Last fall, researchers at The University of Texas MD Anderson Cancer Center had big news to share: cancer patients who received an mRNA COVID vaccine prior to starting immunotherapy treatment had significantly better outcomes than those who didn’t, according to their study.
While the researchers planned to promote their findings at a conference in Europe and paper published in the peer-reviewed scientific journal Nature, the PR team at UT MD Anderson also wanted to make a splash. Their aim: spread the news as far and wide as possible, while avoiding controversy and making the information easy for laypeople to understand.
One way the PR team did so was by reformatting the related press release for a media environment where both reporters and consumers are using AI platforms to both discover and summarize information.
“We’re constantly trying to think about how we can highlight the research in ways that’s going to engage more with reporters, with the public and make the research more visible,” said Clayton Boldt, director of public relations at The University of Texas MD Anderson Cancer Center.
Below, Boldt explains the thinking behind each section of UT MD Anderson’s reformatted press release.
Opening bullet points
After the title, the press release opens with three bullet points explaining the main takeaways in a succinct manner.
The first one reads: “Cancer patients who received mRNA COVID vaccines within 100 days of starting immunotherapy were twice as likely to be alive three years after treatment as those who never received a vaccine.”
The next two state these findings have prompted more research and that, if validated, the outcome could potentially benefit more patients who undergo this treatment.
Boldt said many reporters are uploading press releases into LLMs to get a summary anyway, so this format helps guide the results they get back.
Knowing reporters are also short on time, Boldt described this section as essentially a “TL;DR version of the press release.”
The basic facts
The next section, which includes three paragraphs — one a quote from a researcher — covers the basic facts of what happened. It features a clear timeline of when the study occurred and names the researchers behind it.
The quote puts the study’s conclusion and implications in plain language: “This study demonstrates that commercially available mRNA COVID vaccines can train patients’ immune systems to eliminate cancer,” said Adam Grippin, a senior resident in Radiation Oncology at UT MD Anderson.

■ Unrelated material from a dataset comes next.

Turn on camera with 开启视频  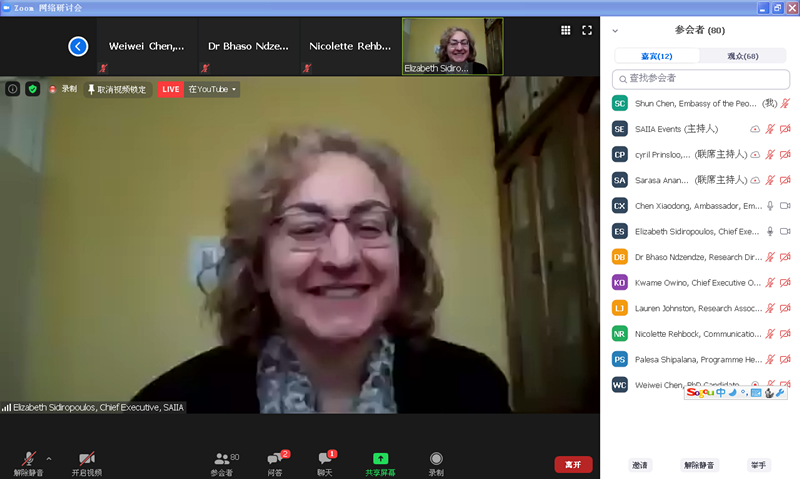tap(87, 459)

“A lot of times the quote can get buried if it’s just a long article,” Boldt said about the flow of more traditional press release. Organizing content into distinct sections, he added, helps each aspect pop out more, since the format encourages readers to jump around rather than start from the beginning and read through.
Questions and answers
The final section contains four question-led headings followed by multiple-paragraph answers. They cover the topic more broadly, each focused on a specific viewpoint.
The first question asks, “How was this association discovered?” Another asks, “What are the major implications of this discovery?”
The purpose of this section, Boldt explained, was to organize the information in a way that was clear and concise, yet also easy to skim if someone was more interested in one question than another. In this way, it once again deviates from a more conventional press release that presents everything in block after block of text.
“A reporter can dig in as much on the context as they want to, but that allows us to get what we think is going to be the key information for people, for different audiences,” said Boldt about this section.
Experts agree that when surfacing information, AI platforms tend to gravitate toward websites with strong opening sentences, question-led headings and clear, direct answers in FAQ sections.
“We know that if a study doesn’t get covered now, six months or a year down the road somebody might be researching this topic and we want this to come up in those answers,” said Boldt.
The result
The creative approach to presenting information paid off, according to Boldt, resulting in some of the most widespread coverage the institution has ever received for a single research study.
Boldt noted UT MD Anderson’s PR team secured news coverage in nearly every major media outlet across the country, including Reuters, The Associated Press and The Washington Post. Total media placements exceeded 1,500. Anecdotal feedback suggests the new format helped journalists better understand the topic, too.
Overall, the press release generated more than 54,000 visits to UT MD Anderson’s newsroom website.
Boldt used just two words to sum it up: “phenomenal success.”